→ EXTRAIT CHOISI:
============================================================

A lire votre ouvrage, on mesure à quel point l'évolution de la justice des mineurs suit celle de la société en général...

En effet, les politiques et les dispositifs appliqués dans ce domaine ont toujours été le reflet du style de lien social à l'oeuvre dans la société à un moment donné. Par exemple, la prise en charge disciplinaire des mineurs à la fin du XIXe siècle correspondait à une société où le disciplinaire était effectivement un mode d'organisation transversale. De la même façon, la responsabilité individuelle constitue aujourd'hui un mode d'organisation sociale. Il est donc logique de la retrouver dans les modes de prise en charge des déviances.

Vous identifiez trois grandes époques dans l'histoire de la justice des mineurs. Qu'est-ce qui les distingue ?

La première démarre avec les lois de 1810 et de 1850 consacrées au traitement des mineurs difficiles. Pour reprendre le vocabulaire de Michel Foucault, il s'agit alors de redresser les mineurs par une orthopédie de la discipline pratiquée au sein des fameuses maisons de correction et des colonies pénitentiaires. Le deuxième modèle, qui prend davantage en compte la personnalité des jeunes, commence à émerger dans les années 1930 et se concrétise avec la publication de l'ordonnance du 2 février 1945 sur l'enfance délinquante, qui prendra sa pleine envergure après la parution de l'ordonnance de 1958 sur la protection de l'enfance. Le juge pour enfants, pilier du nouveau système, se voit alors confier la double fonction de protection des mineurs en danger et de prise en charge des jeunes délinquants. La justice des mineurs repose à cette époque sur le principe d'éducabilité. L'acte délictueux est vu comme le symptôme d'un problème, d'une carence éducative, d'un dysfonctionnement social. Jusqu'aux années 1980, la clinique - c'est-à-dire l'adaptation du jeune à un système social normalisé - est le mode dominant de prise en charge des mineurs délinquants. Cette approche commence à être critiquée dans les années 1980, qui marquent le début de la troisième époque. Le dispositif juridique ne change pas - du moins dans un premier temps -, mais par petites touches le pénal se sépare du civil, avec des traitements de plus en plus différenciés entre mineurs délinquants et jeunes en danger. La responsabilité devient la thématique dominante de la prise en charge des jeunes délinquants, notamment avec l'instauration de la réparation pénale. Plutôt que de prendre en compte uniquement les déficiences éducatives du mineur, il s'agit de lui faire reconnaître le caractère problématique de son comportement et de l'inciter à exercer sa responsabilité.

============================================================

→ EXPLORER LE MATÉRIAU:
a - Transcrivez fidèlement le passage de l'extrait qui commence à « A lire votre » et se termine à « les distingue ? ».
b - Relevez toutes les lois et ordonnances que cite l'extrait, en précisant leur date.
c - D'après l'extrait, sur quel principe la justice des mineurs repose-t-elle au cours de la deuxième époque ?
Les enregistrements qui suivent n'ont aucun rapport avec l'extrait.

→ LISTE DES DONNÉES:
============================================================

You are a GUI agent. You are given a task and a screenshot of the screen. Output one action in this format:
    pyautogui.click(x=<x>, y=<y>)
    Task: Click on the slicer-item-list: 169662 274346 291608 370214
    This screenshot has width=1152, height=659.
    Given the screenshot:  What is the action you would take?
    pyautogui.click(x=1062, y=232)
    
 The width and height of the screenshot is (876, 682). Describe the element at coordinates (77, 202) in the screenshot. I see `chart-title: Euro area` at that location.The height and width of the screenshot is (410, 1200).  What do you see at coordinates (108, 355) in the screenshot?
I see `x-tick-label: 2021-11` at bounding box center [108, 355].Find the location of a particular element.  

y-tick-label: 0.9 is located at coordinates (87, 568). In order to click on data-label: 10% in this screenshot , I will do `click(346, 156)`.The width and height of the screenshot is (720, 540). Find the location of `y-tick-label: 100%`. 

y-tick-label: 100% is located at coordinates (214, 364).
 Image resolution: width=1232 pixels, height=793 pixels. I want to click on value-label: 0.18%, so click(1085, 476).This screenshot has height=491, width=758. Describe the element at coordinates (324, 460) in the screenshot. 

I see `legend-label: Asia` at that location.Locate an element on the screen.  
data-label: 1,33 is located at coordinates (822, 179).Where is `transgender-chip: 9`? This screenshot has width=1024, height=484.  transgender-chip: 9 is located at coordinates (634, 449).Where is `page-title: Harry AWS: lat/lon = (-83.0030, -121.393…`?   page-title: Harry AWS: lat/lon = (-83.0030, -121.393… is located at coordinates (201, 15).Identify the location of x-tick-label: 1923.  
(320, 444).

============================================================

→ RÉPONSES PAR NUMÉRO:
a -
A lire votre ouvrage, on mesure à quel point l'évolution de la justice des mineurs suit celle de la société en général...

En effet, les politiques et les dispositifs appliqués dans ce domaine ont toujours été le reflet du style de lien social à l'oeuvre dans la société à un moment donné. Par exemple, la prise en charge disciplinaire des mineurs à la fin du XIXe siècle correspondait à une société où le disciplinaire était effectivement un mode d'organisation transversale. De la même façon, la responsabilité individuelle constitue aujourd'hui un mode d'organisation sociale. Il est donc logique de la retrouver dans les modes de prise en charge des déviances.

Vous identifiez trois grandes époques dans l'histoire de la justice des mineurs. Qu'est-ce qui les distingue ?

b -
- la loi de 1810 sur le traitement des mineurs difficiles
- la loi de 1850 sur le traitement des mineurs difficiles
- l'ordonnance du 2 février 1945 sur l'enfance délinquante
- l'ordonnance de 1958 sur la protection de l'enfance

c - Elle repose sur le principe d'éducabilité.